[Stored data]
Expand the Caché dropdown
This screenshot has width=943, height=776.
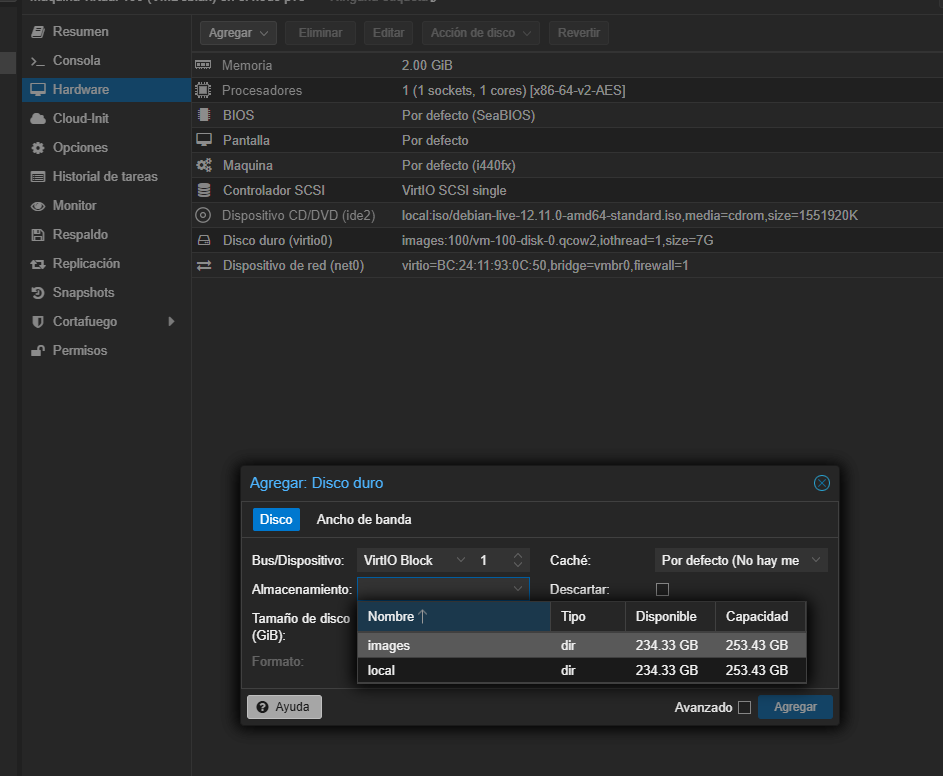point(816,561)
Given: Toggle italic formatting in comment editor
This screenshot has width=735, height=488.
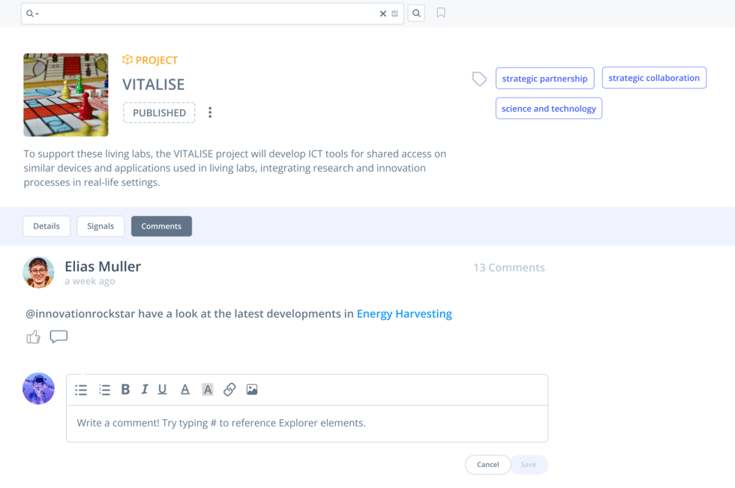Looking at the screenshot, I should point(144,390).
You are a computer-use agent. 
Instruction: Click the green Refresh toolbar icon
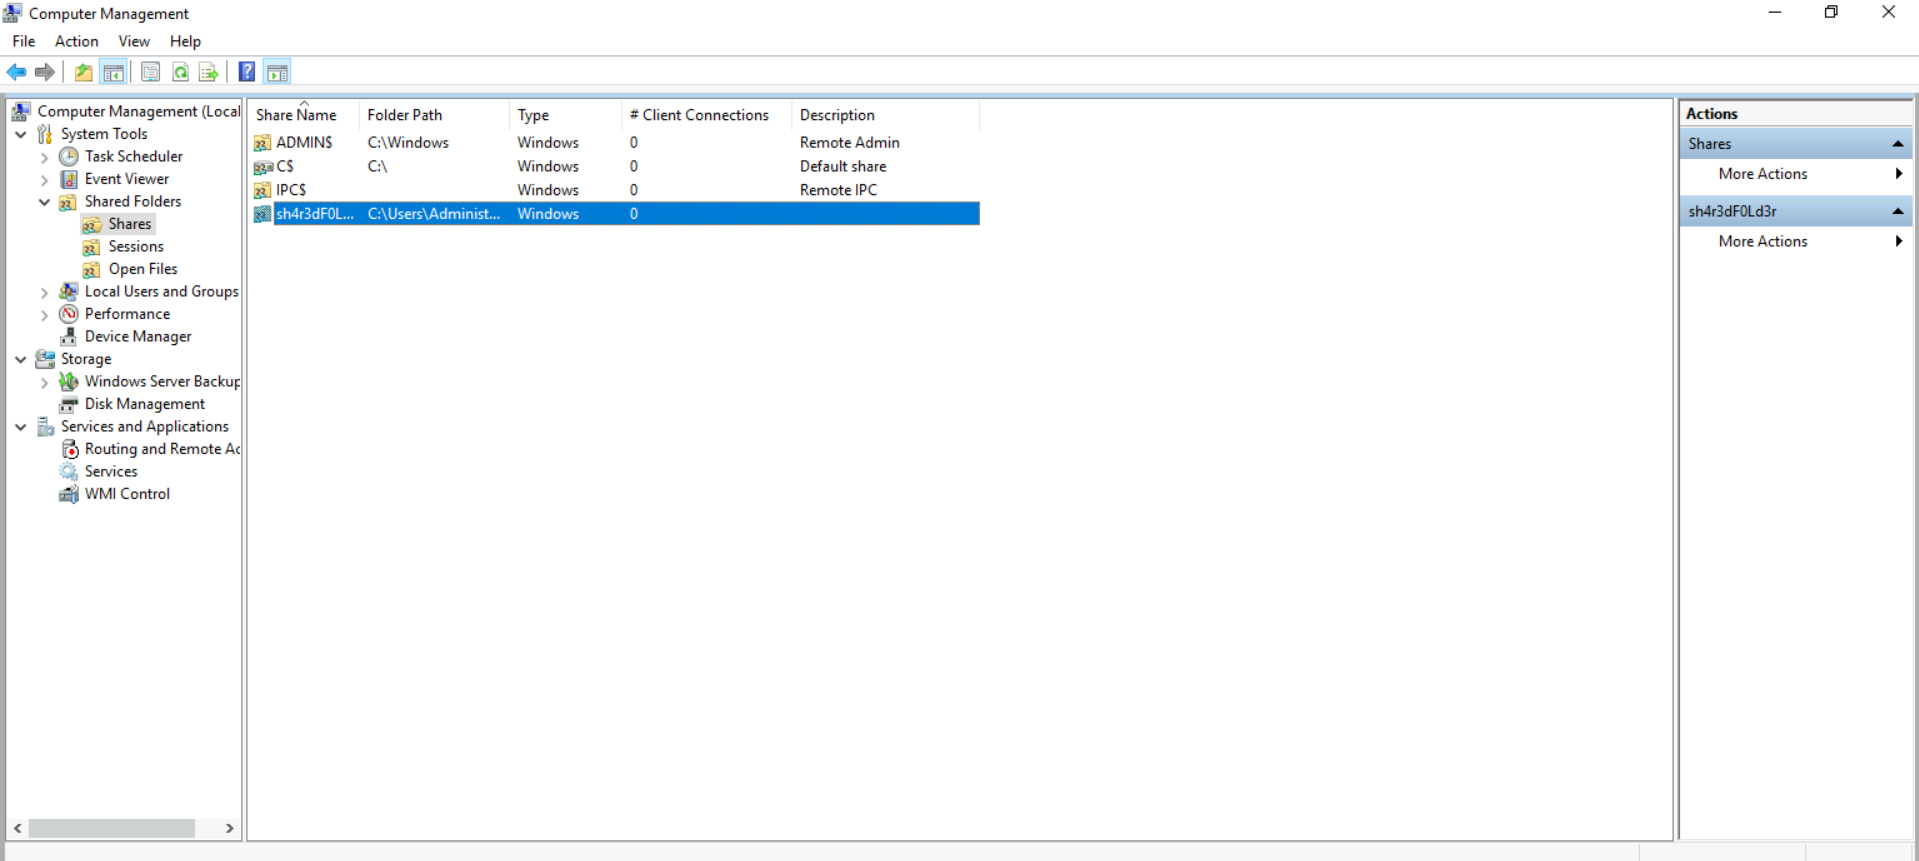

WHAT TO DO ▸ Begin at the line containing "This screenshot has width=943, height=776." and transcribe exactly every line through the end of the records, both ends included, leaving the pictures out.

OUTPUT FOR THIS EXERCISE ▸
This screenshot has width=943, height=776.
point(816,561)
Given: Toggle italic formatting in comment editor
This screenshot has width=735, height=488.
Looking at the screenshot, I should point(144,390).
You are a computer-use agent. 
Instruction: Click the green Refresh toolbar icon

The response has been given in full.